# Chapter 11 Models that learn

Chapters 4 and 10 introduced three different families of functions for constructing predictive models.

• Unbounded functions. There are many techniques. In this book we are using arithmetic combinations of the explanatory variables, which can be either quantitative or categorical. The output is a number, so unbounded functions are well suited when the response variable is quantitative.
• Bounded functions. These work much like unbounded functions, but the output is post-processed to be between zero and one. As such, bounded functions are a good choice when the response variable is categorical. (Remember, for categorical response variables, the model output will be a probability assigned to each possible level of the variable.)
• Stratification by all the combinations of the explanatory variables. This works when all the explanatory variables are categorical. (You can change a quantitative variable into quantitative by chopping up the number line into discrete segments.) The output of a stratification model can be whatever you like. Thus, stratification models can handle response variables that are either quantitative or categorical.

This chapter introduces yet another family of models: tree models.10 Also called classification and regression trees or recursive partitioning.

Like linear or logistic models, tree models can make direct use of both quantitative and categorical explanatory variables. Like stratification, the output can be whatever you like, so tree models are suitable for both quantitative and categorical response variables.

Tree models are part of a large collection of model families called machine learning models. The “machine”, of course, is the computer. What’s new in these model families is “learning”.

Machine learning models characteristically involve exploration of possibilities and decision making about what new directions to explore given the results of earlier explorations. As you’ll see, the “exploring” done in building tree models is simple and systematic. Similarly the “decision making” amounts to selecting a single one of the explored possibilities and continuing to explore from there.

## 11.1 Trees and stratification

Table 11.1: Data on age, smoking, and mortality over a 20-year follow-up. (Available as a data frame in mosaicData::Whickham.) age_group is a categorical version of age which will be used in the stratification seen in Table 11.2.

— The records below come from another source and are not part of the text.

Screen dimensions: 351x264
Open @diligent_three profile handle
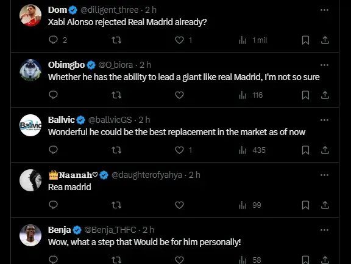[x=110, y=10]
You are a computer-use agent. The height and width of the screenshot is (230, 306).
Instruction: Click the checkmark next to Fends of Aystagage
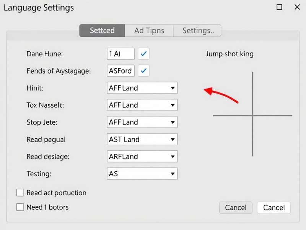pyautogui.click(x=143, y=71)
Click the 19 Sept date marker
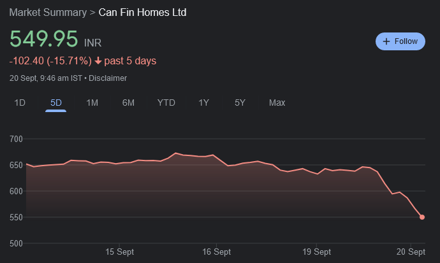Screen dimensions: 440x263 click(316, 252)

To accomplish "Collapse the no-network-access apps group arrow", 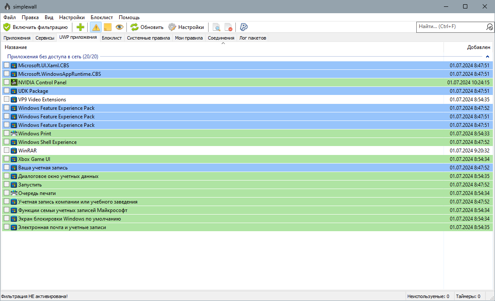I will (x=487, y=57).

age age_group smoker outcome
56 40 to 60 No Dead
54 40 to 60 Yes Alive
21 under 40 Yes Alive
30 under 40 Yes Alive
19 under 40 No Alive
… and so on for 1,314 rows altogether.

To start, let’s compare tree models to the other function families so that you can see what the “exploration” in machine learning turns up. To do this, we will build models of mortality as a function of age and smoking. The data (Table 11.1) come from a study in which people were interviewed and, among other things, each person’s age and whether or not they smoke was recorded. Twenty years after the interview, a follow-up study checked whether the person was still alive. This outcome is a categorical variable with two levels: alive or dead. We use three different function families to model outcome ~ age + smoking: a stratification, a logistic model, and a tree model.

Table 11.2: A stratification of Table 11.1 using explanatory variables age_group and smoker.

smoker age_group prop_alive n_rows
No under 40 96.9 289
Yes under 40 96.6 236
No 40 to 60 79.6 201
Yes 40 to 60 72.7 245
No over 60 25.6 242
Yes over 60 36.6 101

In constructing the stratification, we need to convert the quantitative variable age into a categorical variable. There are many ways in which this can be done: five year intervals, age decades, “young” vs “old” and so on. We’ll use three levels based on common sense definitions of “stages” of life: under 40, between 40 and 60, over 60. The categorical variable, age_group with these three levels is included in Table 11.1. The stratification itself is a simple matter of tabulating what fraction of people are alive in each of the six combinations of age_group and smoker, as shown in Table 11.2.

The stratification model shown in Table 11.2 can also be displayed graphically, as in Figure 11.1.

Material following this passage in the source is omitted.